Las elecciones del 26-M y sobre todo los malos resultados que ha cosechado Unidas Podemos por toda España han situado al presidente del Gobierno en funciones, Pedro Sánchez, en la casilla de salida. Si la semana pasada desde el PSOE y el Ejecutivo se empezó a sugerir que se abriría la puerta a una coalición de Gobierno como quiere Podemos, este lunes la posición es otra y vuelve a consistir en un Gobierno en solitario, es decir, sin ministros de la formación morada.

En política, hay situaciones de debilidad y de fortaleza y en función de ello se actúa de una forma u otra. Esta es la explicación para explicar el cambio de escenario por el resultado del 26-M y sus posibles consecuencias sobre el acuerdo entre el PSOE y Unidas Podemos de cara a una nueva investidura de Sánchez.

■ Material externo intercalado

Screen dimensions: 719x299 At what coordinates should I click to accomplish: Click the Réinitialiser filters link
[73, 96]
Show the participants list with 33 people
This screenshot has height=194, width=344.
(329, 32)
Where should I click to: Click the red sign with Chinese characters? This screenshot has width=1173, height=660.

No hay nada cerrado, pero las diferencias son evidentes. La semana pasada, desde el PSOE y el Gobierno se empezó a apuntar a la posibilidad de una coalición de Gobierno como quiere Podemos. Sin haber nada cerrado, Sánchez había abandonado su posición de partida, la de gobernar en solitario con independientes progresistas, y se "abría" a la posibilidad de dar entrada en su Gobierno a ministros de Podemos. El viernes pasado, dos días antes del 26-M, Pablo Iglesias concedió una entrevista a la Agencia EFE donde dijo que era "de sentido común" convertirse en ministro de Sánchez.

Reunión en Moncloa

Tras los comicios la situación ha cambiado. La línea divisoria que han dejado las elecciones del 26-M se nota en que la semana pasada no se descartaba para esta semana una primera reunión discreta de Iglesias con Sánchez en Moncloa. Así, tomarían el relevo de las negociaciones para la investidura que hasta ahora han dirigido el secretario de Organización y la portavoz del PSOE en en el Congreso, José Luis Ábalos y Adriana Lastra, y la portavoz de Podemos, Irene Montero.

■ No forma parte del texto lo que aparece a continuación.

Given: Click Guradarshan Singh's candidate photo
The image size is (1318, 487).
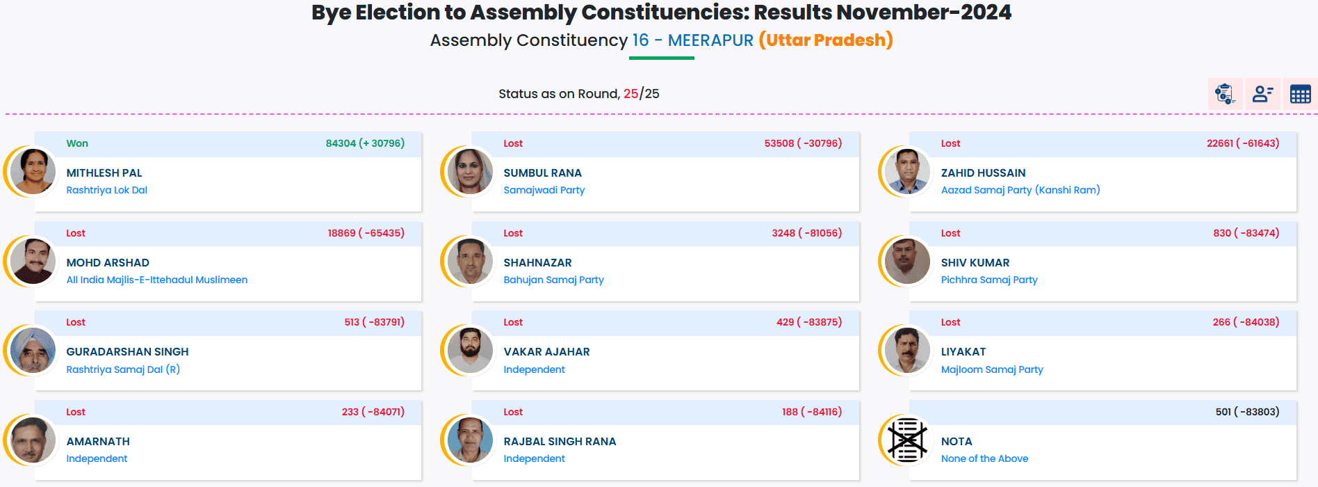Looking at the screenshot, I should click(33, 350).
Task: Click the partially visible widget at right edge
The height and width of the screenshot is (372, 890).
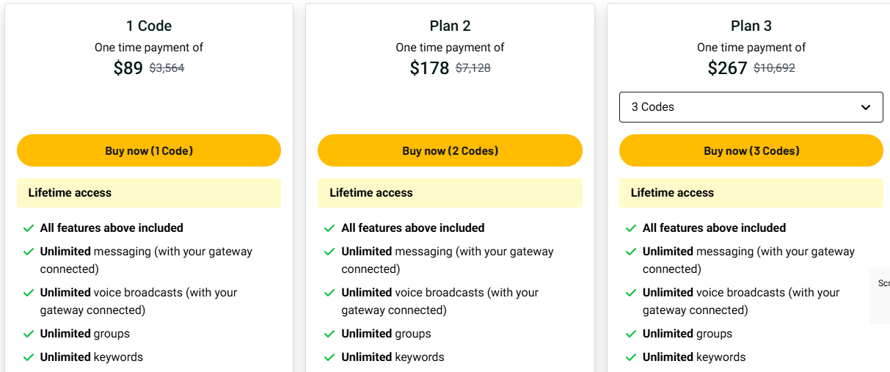Action: [x=880, y=296]
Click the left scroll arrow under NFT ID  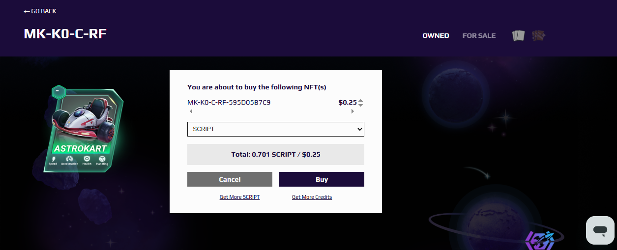(191, 111)
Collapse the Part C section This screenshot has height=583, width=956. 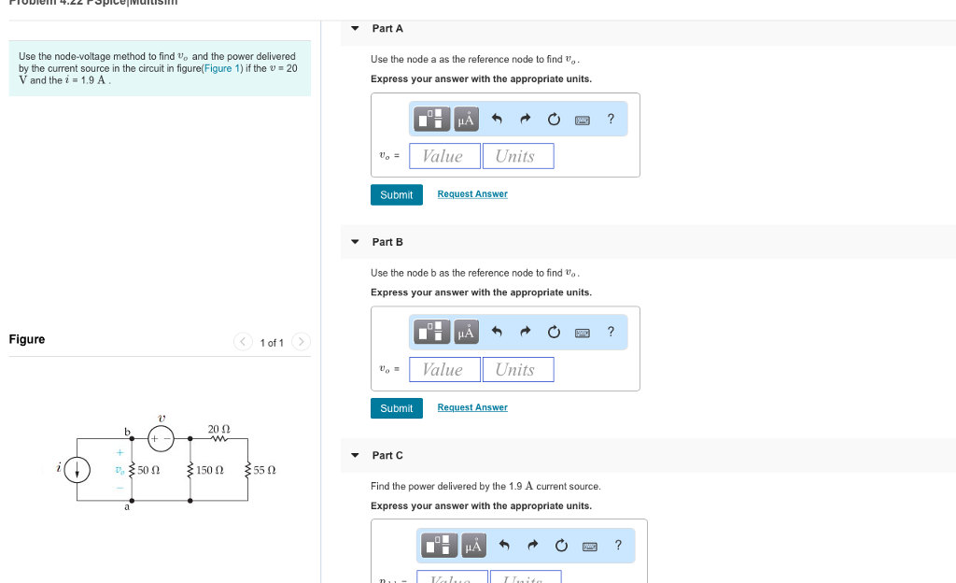tap(355, 455)
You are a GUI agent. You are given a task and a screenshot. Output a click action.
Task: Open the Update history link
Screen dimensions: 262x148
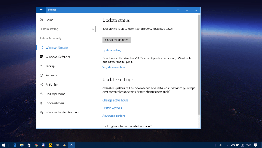(112, 50)
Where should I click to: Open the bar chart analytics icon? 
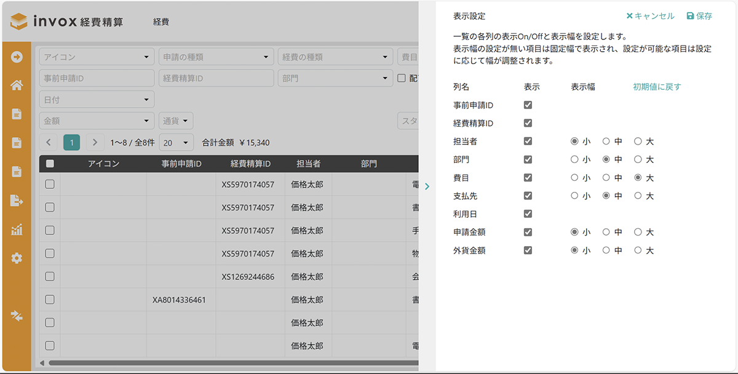point(17,229)
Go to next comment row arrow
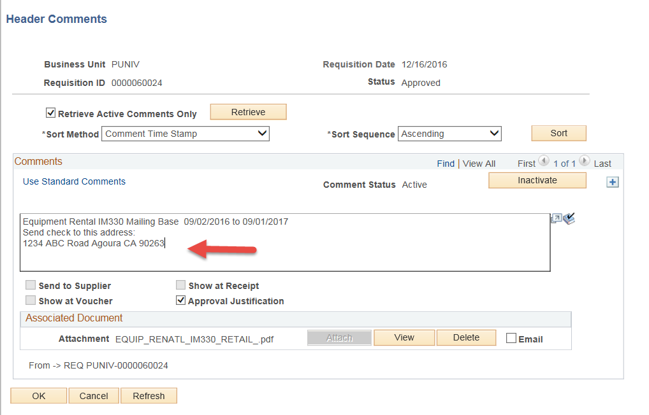 (x=585, y=162)
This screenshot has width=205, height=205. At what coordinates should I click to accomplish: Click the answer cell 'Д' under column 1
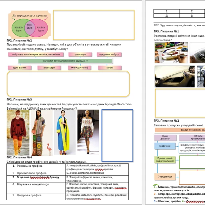[166, 16]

Las previsiones este lunes eran distintas y de momento no hay encuentro a la vista. Además, Sánchez e Iglesias no tuvieron ningún contacto este domingo tras conocerse los resultados y tampoco habían hablado este lunes.

La situación, indican las fuentes, se ha "reevaluado" y si Sánchez empezó a abrirse la semana pasada a nombrar ministros de Podemos en su Gobierno, ahora impera la posición inicial, que es la de gobernar en solitario, con apoyos desde el exterior. El secretario de Organización del PSOE, José Luis Ábalos, insistió en esta idea tras la reunión de la ejecutiva del partido que este lunes evaluó los resultados electorales.

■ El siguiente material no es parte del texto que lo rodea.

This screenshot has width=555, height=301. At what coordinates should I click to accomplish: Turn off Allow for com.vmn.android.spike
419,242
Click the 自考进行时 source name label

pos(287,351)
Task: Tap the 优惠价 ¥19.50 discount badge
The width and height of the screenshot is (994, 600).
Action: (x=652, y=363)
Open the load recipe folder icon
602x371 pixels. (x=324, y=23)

Si bien dejó claro que Podemos e Iglesias siguen siendo "socios preferentes" para la investidura de Sánchez, también apuntó que "todos los partidos debemos saber entender cuál ha sido la decisión de los ciudadanos, ser realistas a la hora de valorar lo que nos han encomendado y dónde nos han situado".

Ábalos insistió en un "acuerdo programático", una de las primeras expresiones que empleó el PSOE tras las generales del 28-A, aunque tampoco pudo responder a si en este momento puede descartarse que Podemos entrará en el Gobierno.

Fuerzas modestas

El PSOE ha ganado de manera holgada las elecciones europeas, obtuvo el 30% del voto de las municipales y ganó en 10 de las 12 comunidades donde este domingo hubo comicios autonómicos. A pesar de este poderío territorial, la noche electoral en la sede del PSOE de la calle Ferraz fue amarga por el fracaso en Madrid, donde Ángel Gabilondo ganó pero no será presidente regional y donde Pepu Hernández empeoró resultados y no sumará con Manuela Carmena, que dejará de ser alcaldesa.

Los resultados del PSOE son mucho mejores que los de Podemos. Iglesias ha sido considerado uno de los grandes perdedores del 26-M, con una derrota aún más acusada de sus apuestas municipales y regionales en Madrid y la pérdida de casi todo su poder regional por toda España. Así, el PSOE sólo lo necesita en Asturias y La Rioja.

En su primera comparecencia tras el 26-M, Iglesias admitía este lunes que los resultados han fueron do "malos" para su partido y que le dan "fuerzas modestas" para negociar con Sánchez. Aún así, insistió en entrar en un Gobierno de coalición, aunque en la "proporción modesta" que han reflejado las urnas.